The operator.py module provides tools for managing and operating on datasets using an agent-based approach. It is designed to facilitate the execution of operations on datasets through a structured and validated process.

Classes

AgentSpecification

Defines the specification for an LLM/agent:

  • name: Name of the LLM/agent
  • version: Version of the LLM/agent
  • description: Description of the LLM/agent
  • capabilities: List of capabilities
  • configuration: Configuration settings

OperatorToolBox

Main class for dataset operations:

  • __init__(spec: AgentSpecification, datasets: list[dict[str, Any]]): Initialize with agent spec and datasets. This sets up the toolbox with the necessary specifications and datasets for operation.
  • get_spec(): Get the agent specification. Returns the AgentSpecification object associated with the toolbox.
  • get_datasets(): Get the datasets. Returns a list of datasets that the toolbox operates on.
  • validate(): Validate the toolbox. Checks if the toolbox is correctly set up with valid specifications and datasets.
  • stop(): Stop the toolbox. Halts any ongoing operations within the toolbox.
  • run(): Run the toolbox. Initiates the execution of operations as defined in the toolbox.
  • get_results(): Get operation results. Retrieves the results of operations performed by the toolbox.
  • get_failures(): Get failures. Provides a list of any failures encountered during operations.
  • run_operation(operation: str): Run a specific operation. Executes a given operation on the datasets, returning the result or failure message.

Agent Tools

The dataset_manager_agent provides these tools:

validate_toolbox

Validates the OperatorToolBox:

@dataset_manager_agent.tool
async def validate_toolbox(ctx: RunContext[OperatorToolBox]) -> str

execute_operation

Executes an operation on a dataset:

@dataset_manager_agent.tool
async def execute_operation(ctx: RunContext[OperatorToolBox], operation: str) -> str

retrieve_results

Retrieves operation results:

@dataset_manager_agent.tool
async def retrieve_results(ctx: RunContext[OperatorToolBox]) -> str

retrieve_failures

Retrieves failures:

@dataset_manager_agent.tool
async def retrieve_failures(ctx: RunContext[OperatorToolBox]) -> str

Usage Examples

Initializing the OperatorToolBox

To initialize the OperatorToolBox, you need to provide an AgentSpecification and a list of datasets:

spec = AgentSpecification(
    name="GPT-4",
    version="4.0",
    description="A powerful language model",
    capabilities=["text-generation", "question-answering"],
    configuration={"max_tokens": 100},
)

datasets = [{"name": "dataset1"}, {"name": "dataset2"}]

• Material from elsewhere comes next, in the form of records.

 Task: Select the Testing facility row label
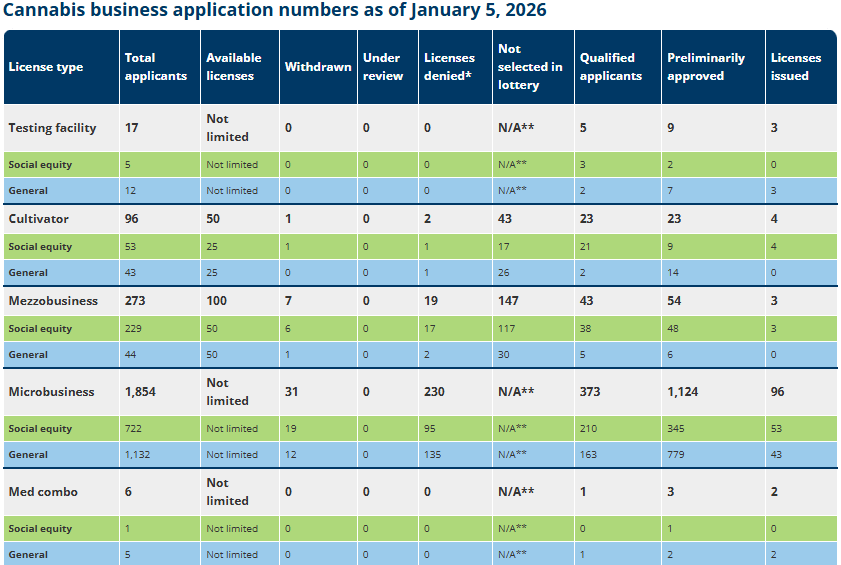tap(53, 128)
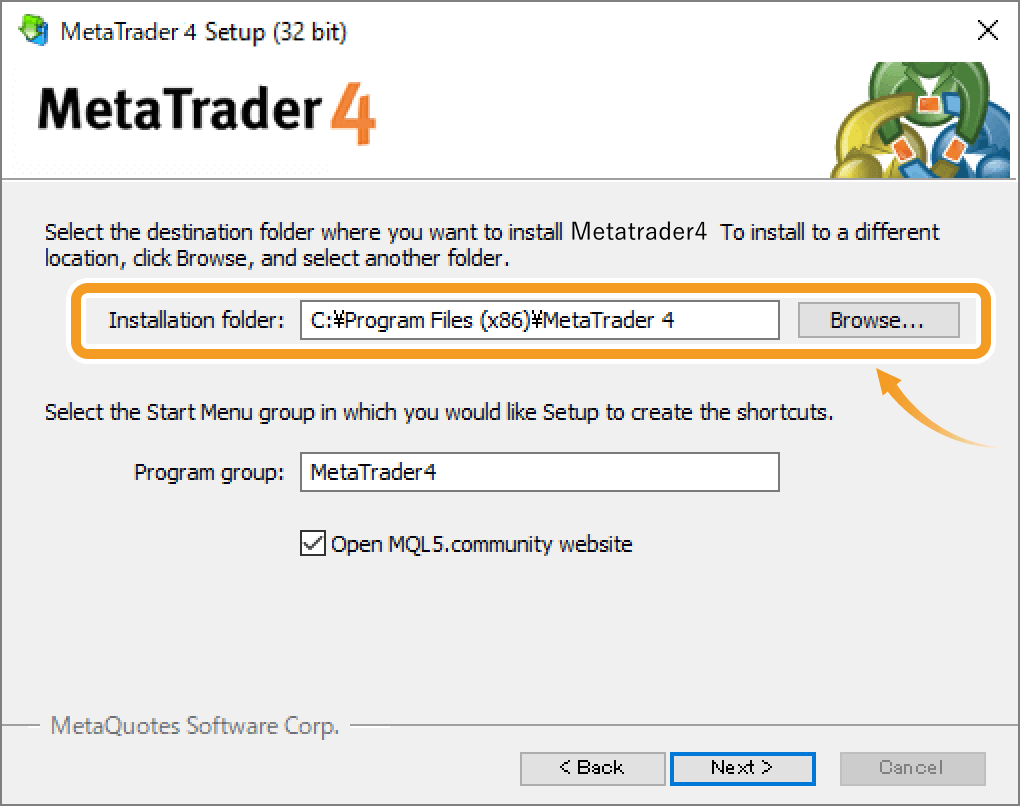Viewport: 1020px width, 806px height.
Task: Click the MetaTrader 4 Setup title text
Action: [204, 32]
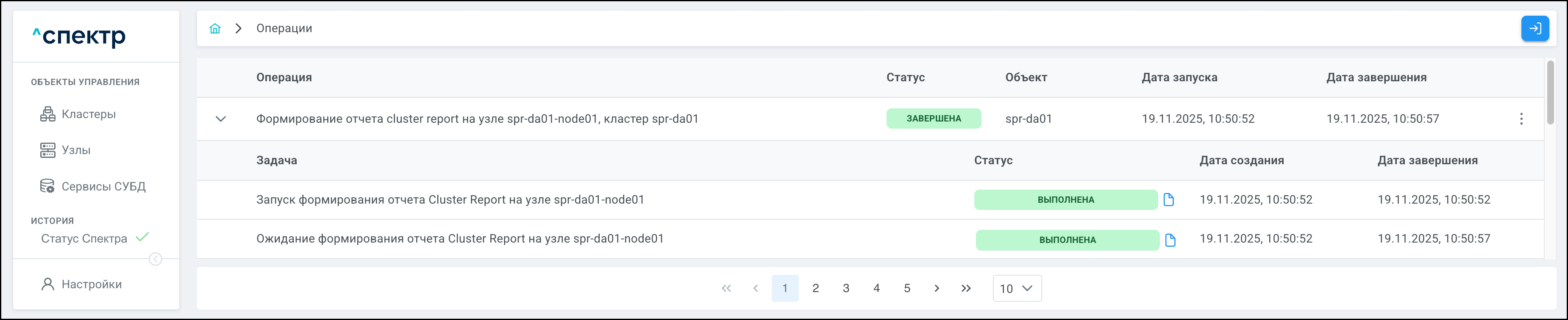Click the Операции breadcrumb link
The width and height of the screenshot is (1568, 320).
tap(284, 29)
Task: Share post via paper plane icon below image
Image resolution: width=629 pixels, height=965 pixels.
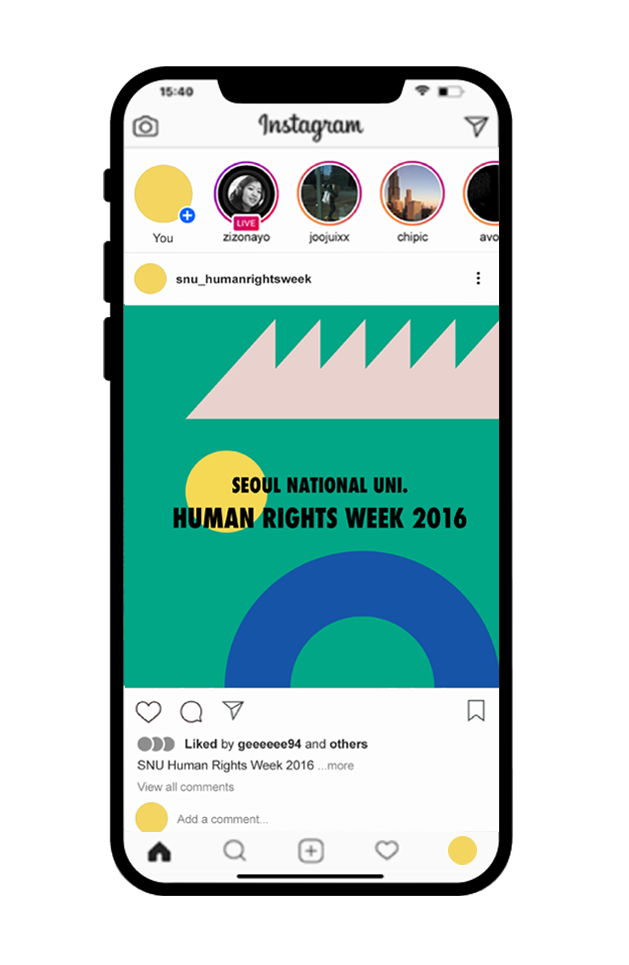Action: point(233,710)
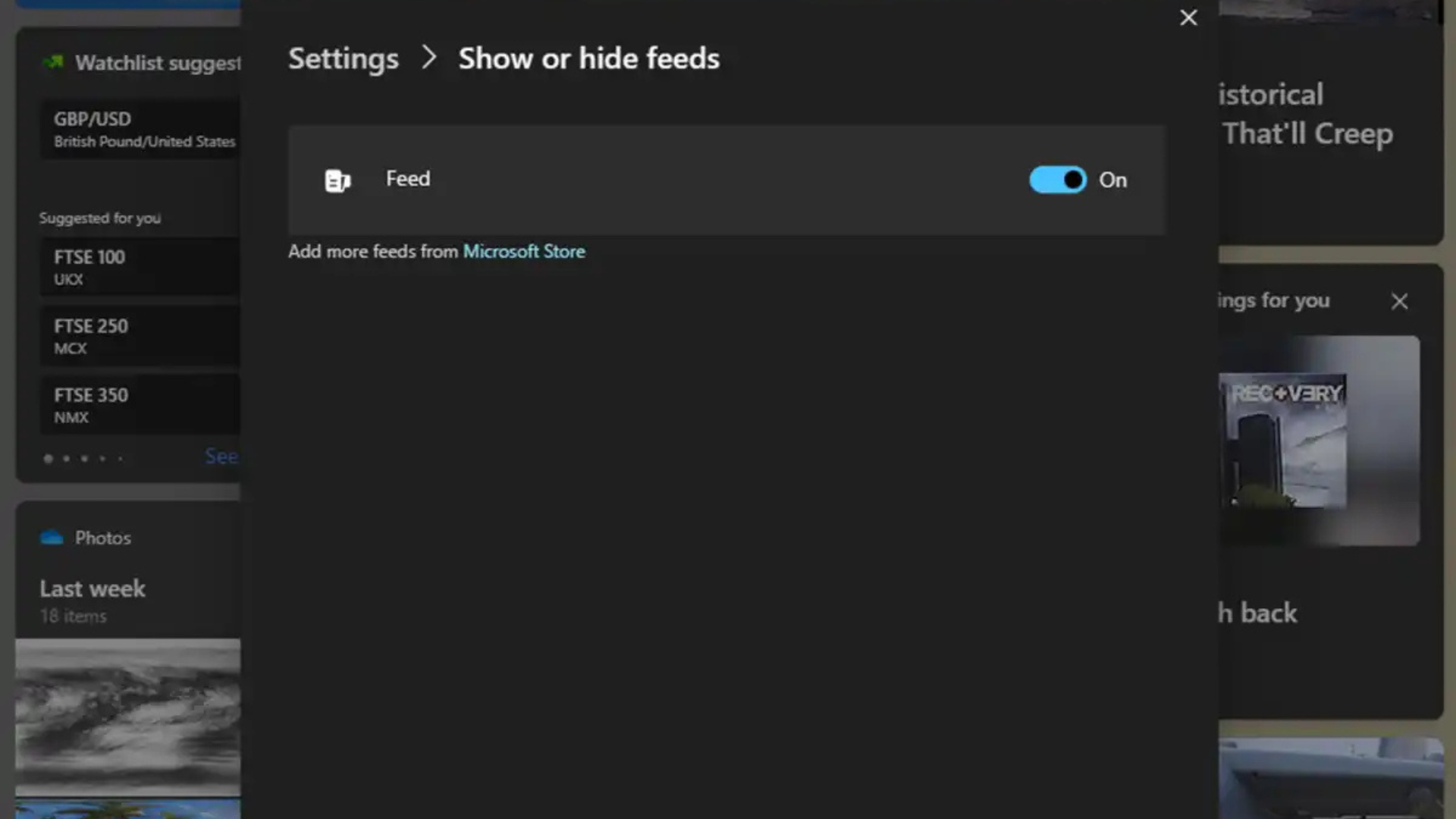
Task: Click the first watchlist pagination dot
Action: [x=49, y=458]
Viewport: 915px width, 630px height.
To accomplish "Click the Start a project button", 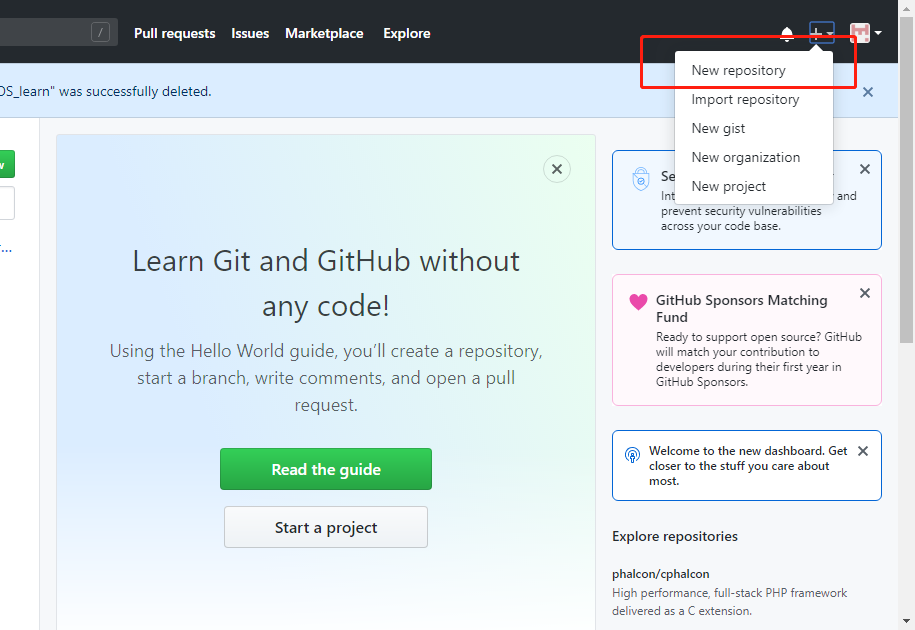I will point(325,527).
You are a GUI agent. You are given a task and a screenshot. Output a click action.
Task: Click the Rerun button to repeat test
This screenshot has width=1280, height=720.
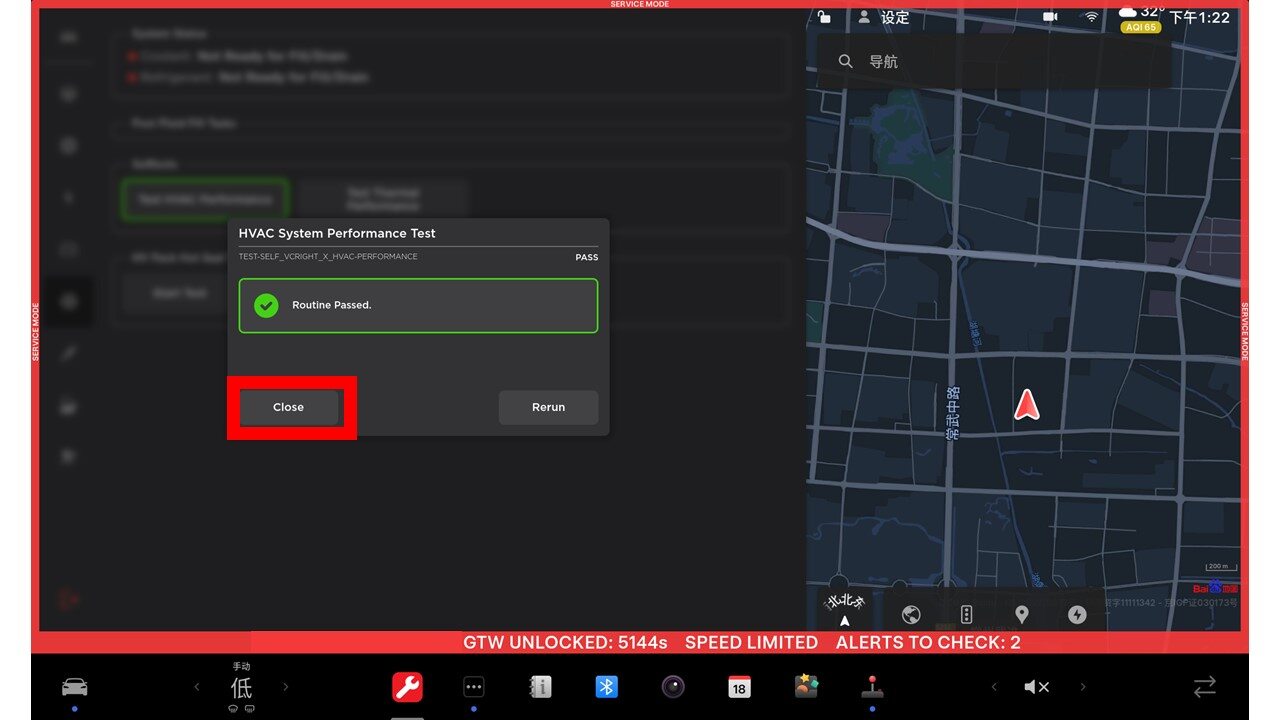(548, 407)
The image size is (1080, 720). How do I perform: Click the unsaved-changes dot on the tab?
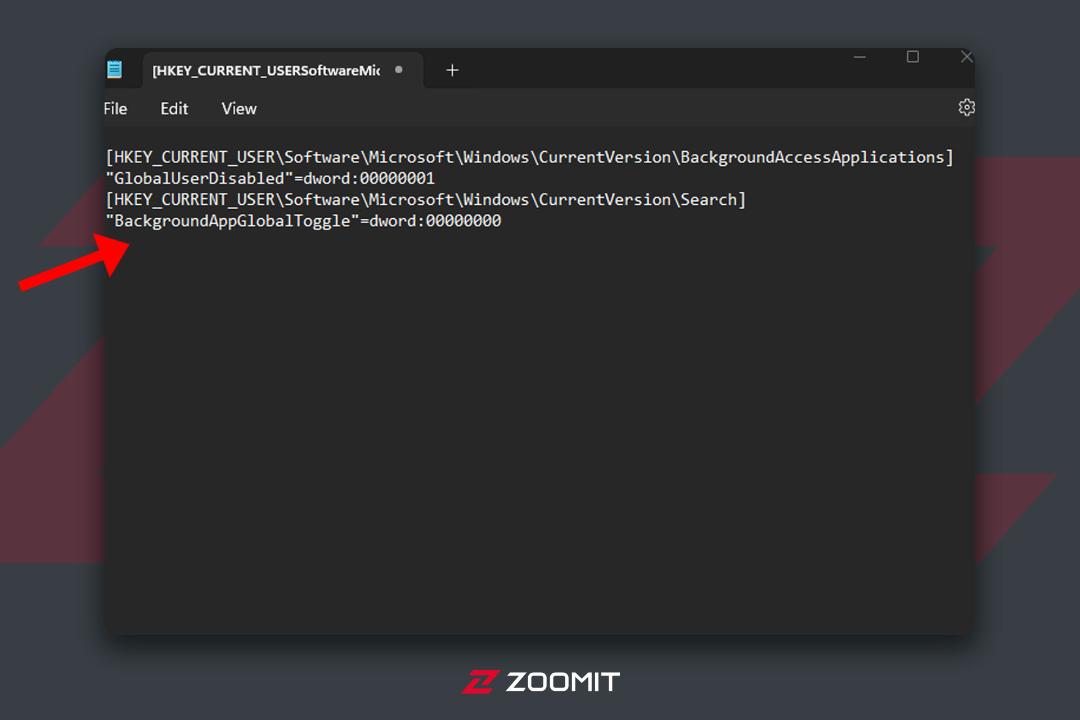coord(399,70)
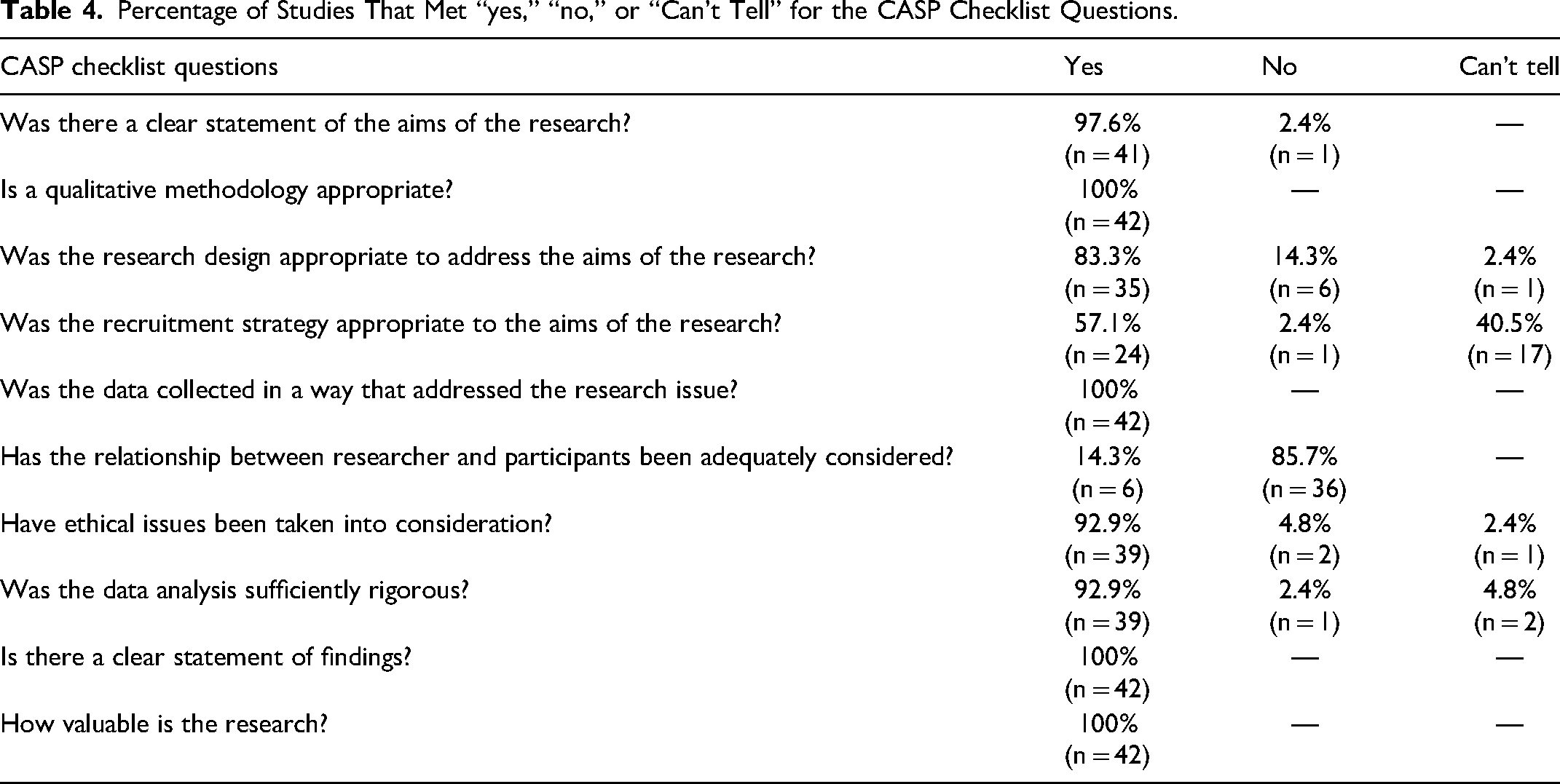
Task: Click the 'Can't tell' column header
Action: coord(1509,67)
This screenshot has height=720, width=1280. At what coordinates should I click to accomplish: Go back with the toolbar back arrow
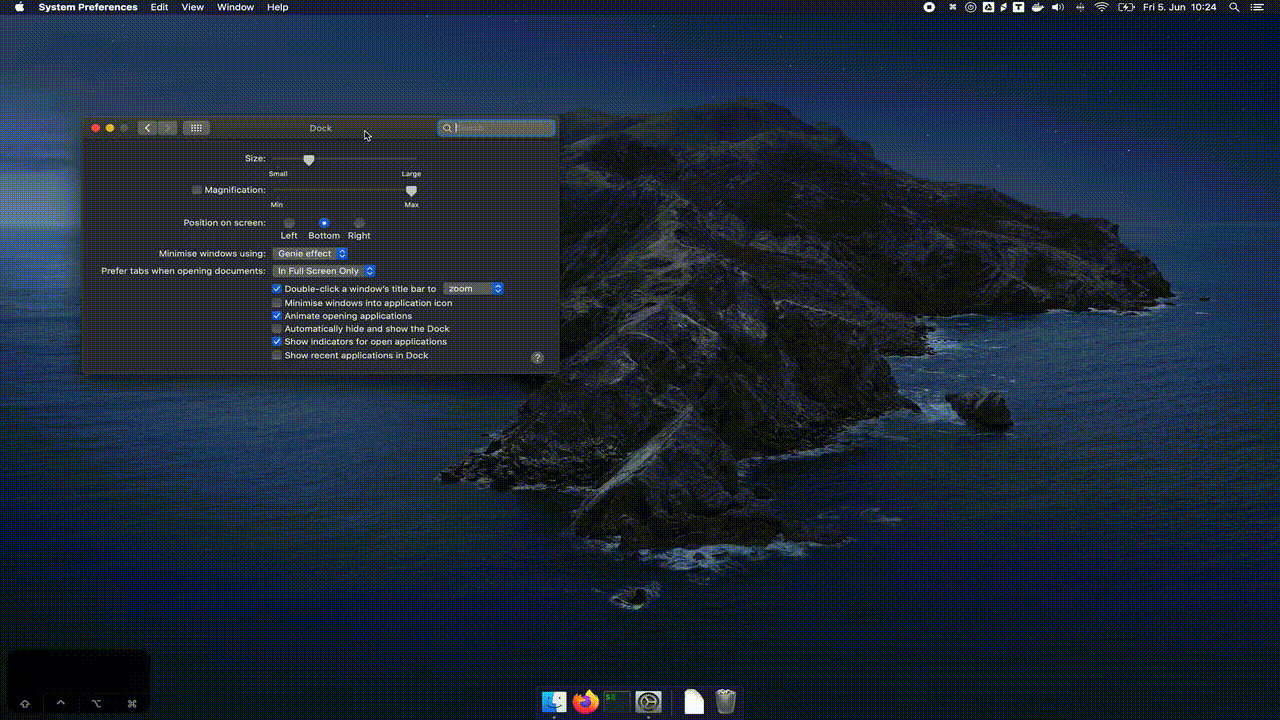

toolbox = OperatorToolBox(spec=spec, datasets=datasets)

Synchronous Usage

def run_dataset_manager_agent_sync():
    prompts = [
        "Validate the toolbox.",
        "Execute operation on 'dataset2'.",
        "Retrieve the results.",
        "Retrieve any failures."
    ]

    for prompt in prompts:
        result = dataset_manager_agent.run_sync(prompt, deps=toolbox)
        print(f"Response: {result.data}")

Asynchronous Usage

async def run_dataset_manager_agent_async():
    prompts = [
        "Validate the toolbox.",
        "Execute operation on 'dataset2'.",
        "Retrieve the results.",
        "Retrieve any failures."
    ]

    for prompt in prompts:
        result = await dataset_manager_agent.run(prompt, deps=toolbox)
        print(f"Response: {result.data}")

These updates provide a more detailed and comprehensive understanding of the operator.py module, its classes, and its usage.